No interactions on record
"Disopyramide, a class Ia antiarrhythmic agent, prolongs the QT interval by inhibiting cardiac potassium channels, thereby increasing the risk of torsades de pointes. Paroxetine, a selective serotonin reuptake inhibitor (SSRI), also has dose-dependent QT-prolonging effects, primarily through hERG channel blockade. Concomitant use synergistically lengthens the QT interval, predisposing patients to potentially fatal ventricular arrhythmias, especially in those with pre-existing risk factors such as hypokalemia, bradycardia, or genetic long QT syndrome."
"Disopyramide, a class Ia antiarrhythmic agent, prolongs ventricular repolarization by blocking cardiac sodium and potassium channels. Ezogabine, a potassium channel opener, also has dose-dependent effects on cardiac repolarization. Coadministration may result in additive QT interval prolongation, increasing the risk of torsade de pointes and other ventricular arrhythmias."
"Disopyramide, a class Ia antiarrhythmic agent, may potentiate the hypoglycemic effects of cinoxacin, a quinolone antibiotic, by enhancing insulin secretion and increasing peripheral glucose uptake. This interaction can lead to clinically significant hypoglycemia, particularly in patients with diabetes mellitus or those concurrently using other hypoglycemic agents. Patients may experience symptoms such as diaphoresis, palpitations, confusion, or loss of consciousness if blood glucose levels drop precipitously."

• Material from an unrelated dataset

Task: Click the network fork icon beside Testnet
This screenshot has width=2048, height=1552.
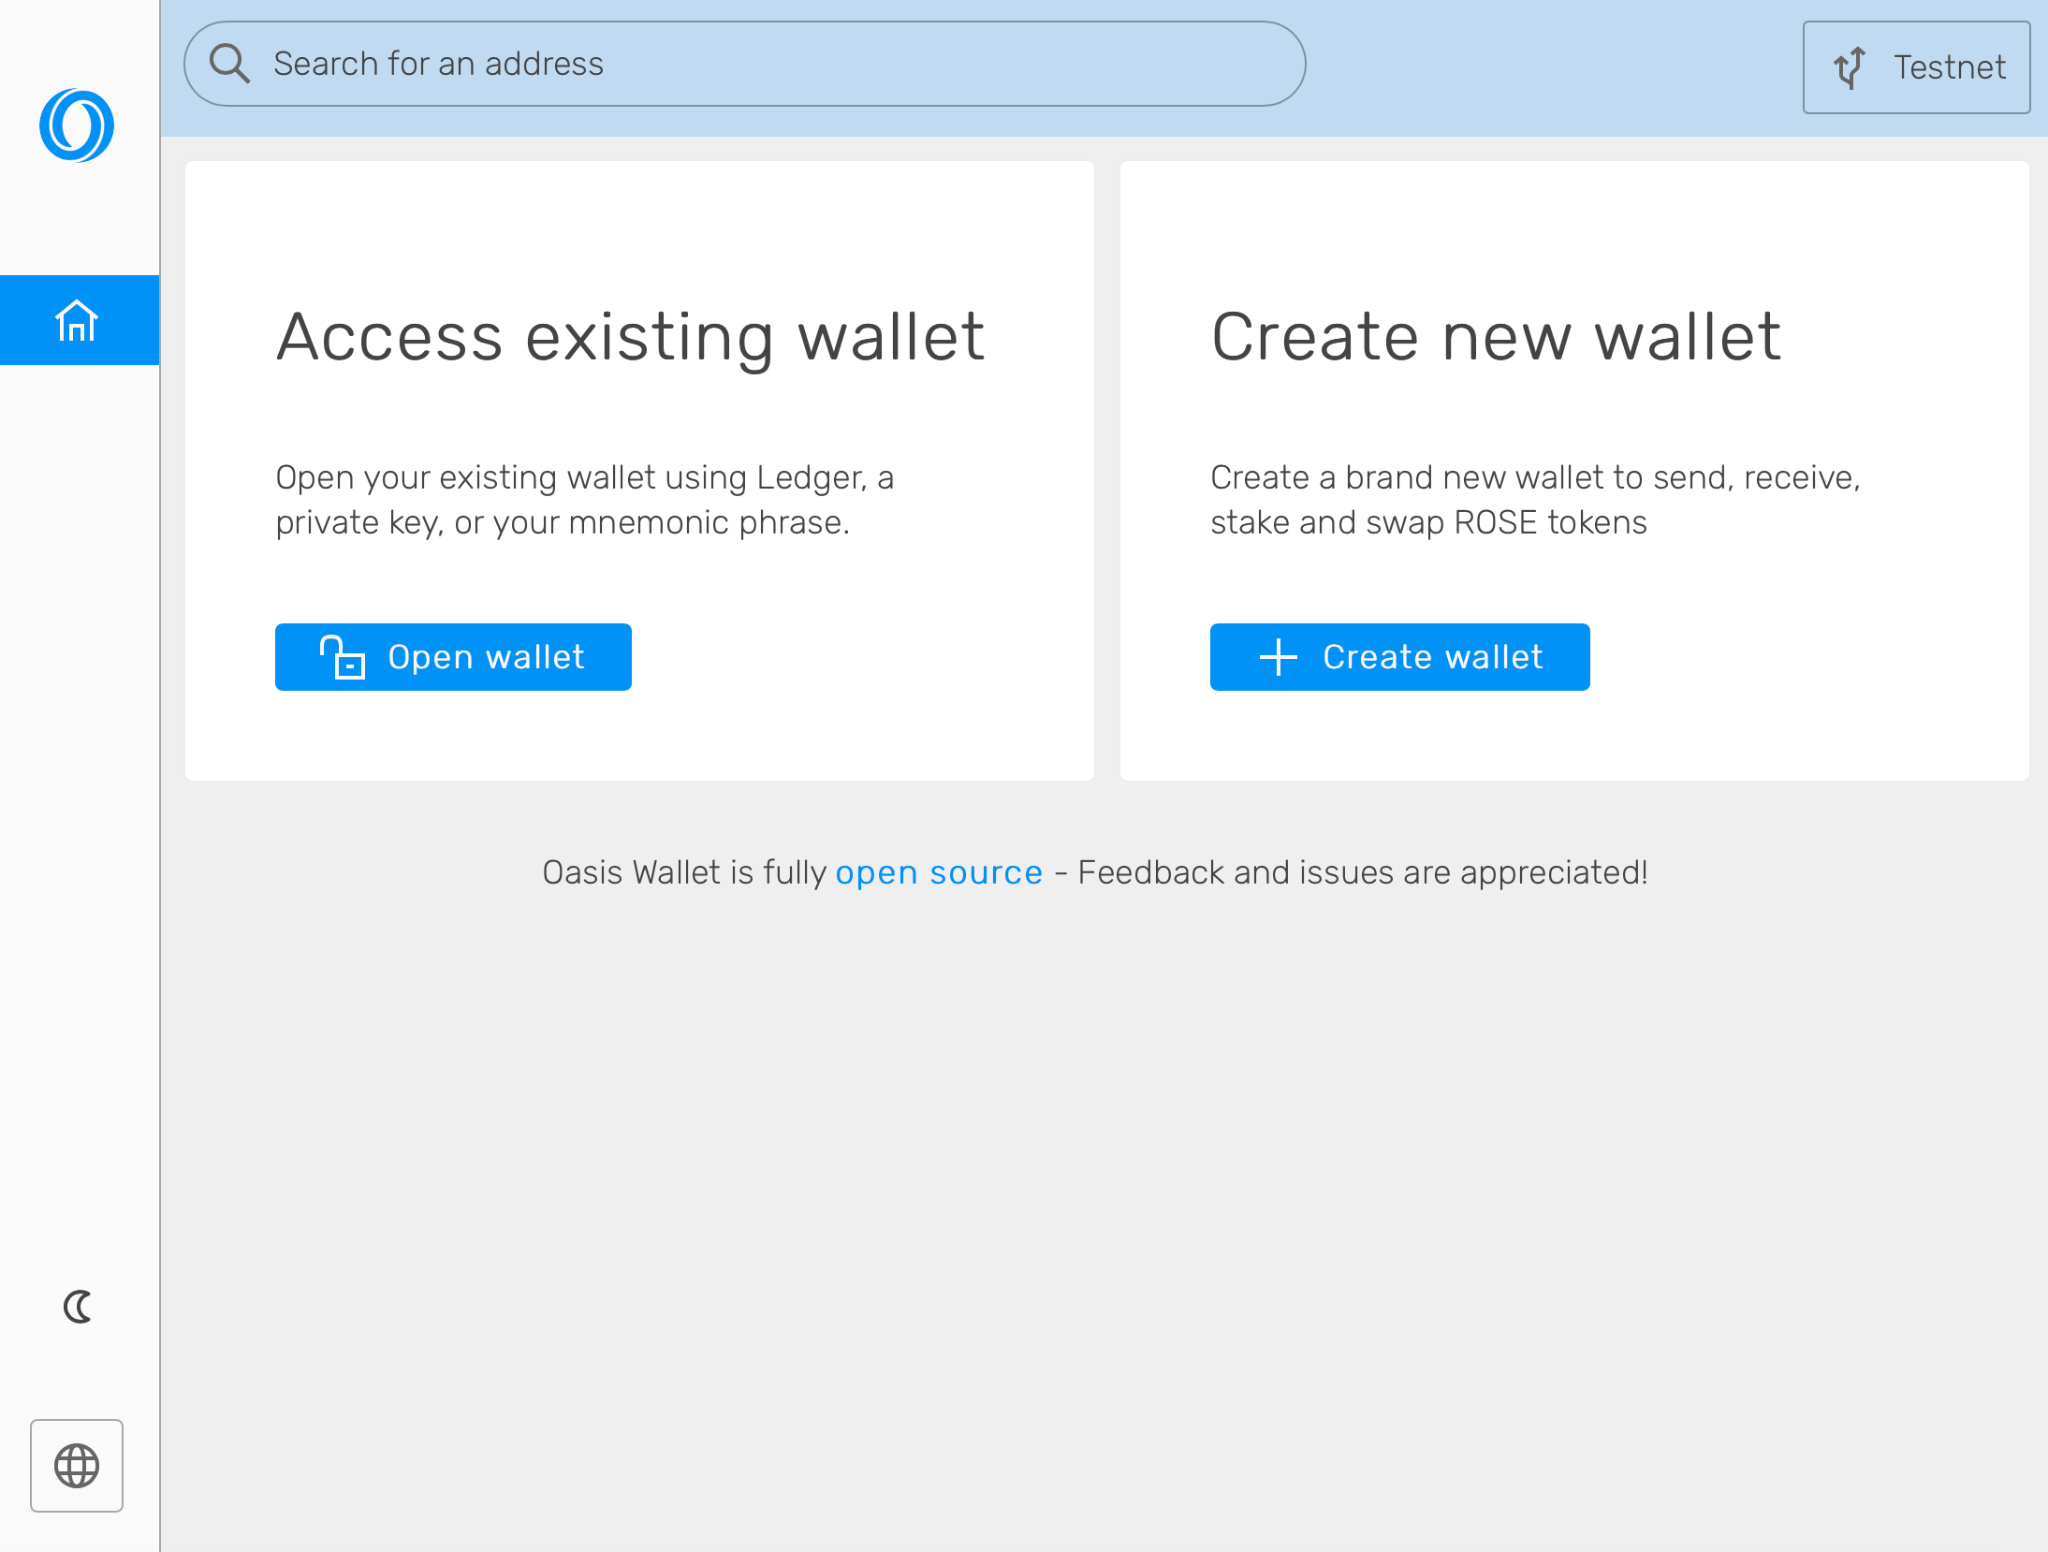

Explore head-to-head clinical comparisons of other medications in the same therapeutic classes.
Common clinical questions about NORPACE CR vs DISOPYRAMIDE PHOSPHATE, answered by our medical review team.
NORPACE CR is a Antiarrhythmic (Class Ia) that works by Class Ia antiarrhythmic agent; decreases myocardial excitability and conduction velocity, and prolongs refractory period by blocking sodium channels.. DISOPYRAMIDE PHOSPHATE is a Antiarrhythmic (Class Ia) that works by Class Ia antiarrhythmic agent; inhibits cardiac sodium channels, prolongs action potential duration, increases effective refractory period, and reduces myocardial excitability and conduction velocity.. They differ in pharmacokinetic profiles, FDA-approved indications, and side effect profiles.

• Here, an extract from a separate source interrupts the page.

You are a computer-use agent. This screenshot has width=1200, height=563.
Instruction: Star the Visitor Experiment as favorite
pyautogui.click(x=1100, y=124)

Potency comparisons between NORPACE CR and DISOPYRAMIDE PHOSPHATE depend on the specific clinical indication. These are both Antiarrhythmic (Class Ia) agents and are not directly interchangeable by dose. A physician or clinical pharmacist should guide any therapeutic switching decisions.
The standard adult dose of NORPACE CR is: Disopyramide controlled-release: 200 mg orally every 12 hours; maximum 400 mg/day.. The standard adult dose of DISOPYRAMIDE PHOSPHATE is: 100-200 mg orally every 6 hours; immediate-release: 100-200 mg every 6 hours; extended-release: 200-300 mg every 12 hours.. Dosing should always be individualized based on indication, renal and hepatic function, age, and other patient factors.
No direct drug-drug interaction has been formally documented between NORPACE CR and DISOPYRAMIDE PHOSPHATE in current clinical databases. However, individual patient risk factors including other medications, organ function, and comorbidities should always be evaluated by a qualified healthcare provider.
The maternal-fetal safety profiles differ. NORPACE CR is classified as Category C. FDA Pregnancy Category C. First trimester: Evidence of teratogenicity in animal studies (increased fetal resorption and skeletal abnormalities) but no adequate human studies. Secon. DISOPYRAMIDE PHOSPHATE is classified as Category D/X. Disopyramide crosses the placenta. First trimester: No well-controlled studies; potential for adverse effects based on animal data. Second and third trimesters: May stimulate uteri. Always consult a maternal-fetal medicine specialist before taking either drug during pregnancy or lactation.